Dollinger’s explanation has met with more general approval (“Papstfabeln”, Munich, 1863, 7-45). He recognizes the fable of Popess Joan as a survival of some local Roman folk-tale originally connected with certain ancient monuments and peculiar customs. An ancient statue discovered in the reign of Sixtus V, in a street near the Colosseum, which showed a figure with a child, was popularly considered to represent the popess. In the same street a monument was discovered with an inscription at the end of which occurred the well-known formula P. P. P. (propria pecunia posuit) together with a prefixed name which read: Pap. (Papirius) pater patrum. This could easily have given origin to the inscription mentioned by Jean de Mailly (see above). It was also observed that the pope did not pass along this street in solemn procession (perhaps on account of its narrowness). Further it was noticed that, on the occasion of his formal inauguration in front of the Lateran Basilica, the newly-elected pope always seated himself on a marble chair. This seat was an ancient bath-stool, of which there were many in Rome; it was merely made use of by the pope to rest himself.
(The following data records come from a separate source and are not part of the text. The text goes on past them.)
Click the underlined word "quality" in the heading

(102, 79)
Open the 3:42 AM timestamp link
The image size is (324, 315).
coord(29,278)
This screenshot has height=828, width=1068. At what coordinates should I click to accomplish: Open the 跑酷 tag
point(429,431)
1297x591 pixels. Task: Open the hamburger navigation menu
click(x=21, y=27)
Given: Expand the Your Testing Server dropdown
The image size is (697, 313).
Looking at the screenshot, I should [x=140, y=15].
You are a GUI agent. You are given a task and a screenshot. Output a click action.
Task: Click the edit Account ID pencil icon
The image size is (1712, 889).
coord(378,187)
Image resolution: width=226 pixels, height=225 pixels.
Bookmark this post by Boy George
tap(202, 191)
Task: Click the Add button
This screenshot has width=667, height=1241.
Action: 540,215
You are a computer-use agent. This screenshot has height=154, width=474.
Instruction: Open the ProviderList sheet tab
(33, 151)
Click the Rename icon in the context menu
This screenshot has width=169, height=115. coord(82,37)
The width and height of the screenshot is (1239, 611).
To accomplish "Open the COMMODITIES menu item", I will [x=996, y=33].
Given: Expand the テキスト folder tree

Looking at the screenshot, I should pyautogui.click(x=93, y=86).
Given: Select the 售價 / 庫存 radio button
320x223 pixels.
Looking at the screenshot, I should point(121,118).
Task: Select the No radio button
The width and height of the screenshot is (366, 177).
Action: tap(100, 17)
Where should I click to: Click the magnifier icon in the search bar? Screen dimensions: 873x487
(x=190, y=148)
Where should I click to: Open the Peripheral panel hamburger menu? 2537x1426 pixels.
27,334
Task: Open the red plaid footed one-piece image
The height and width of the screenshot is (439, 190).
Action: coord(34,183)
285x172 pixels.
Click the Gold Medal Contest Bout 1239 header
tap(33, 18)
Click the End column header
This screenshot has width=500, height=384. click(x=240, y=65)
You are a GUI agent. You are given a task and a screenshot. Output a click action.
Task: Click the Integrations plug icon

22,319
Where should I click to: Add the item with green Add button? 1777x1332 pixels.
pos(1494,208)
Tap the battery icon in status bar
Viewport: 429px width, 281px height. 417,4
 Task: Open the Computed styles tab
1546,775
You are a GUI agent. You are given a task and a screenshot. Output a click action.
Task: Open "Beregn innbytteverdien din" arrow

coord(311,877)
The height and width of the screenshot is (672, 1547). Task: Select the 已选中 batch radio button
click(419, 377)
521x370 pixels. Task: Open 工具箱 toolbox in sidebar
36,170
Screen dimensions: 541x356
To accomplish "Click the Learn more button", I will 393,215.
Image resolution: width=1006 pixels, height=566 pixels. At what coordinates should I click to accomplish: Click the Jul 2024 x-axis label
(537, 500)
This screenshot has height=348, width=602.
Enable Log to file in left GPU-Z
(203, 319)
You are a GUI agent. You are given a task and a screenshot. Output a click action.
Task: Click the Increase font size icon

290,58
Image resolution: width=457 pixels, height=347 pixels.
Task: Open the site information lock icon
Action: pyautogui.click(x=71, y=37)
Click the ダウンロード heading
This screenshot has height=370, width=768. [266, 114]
But the imagination of the vulgar took this to signify that the sex of the pope was thereby tested, in order to prevent any further instance of a woman attaining to the Chair of St. Peter. Erroneous explanations—such as were often excogitated in the Middle Ages in connection with ancient monuments—and popular imagination are originally responsible for the fable of “Popess Joan” that uncritical chroniclers, since the middle of the thirteenth century, dignified by consigning it to their pages.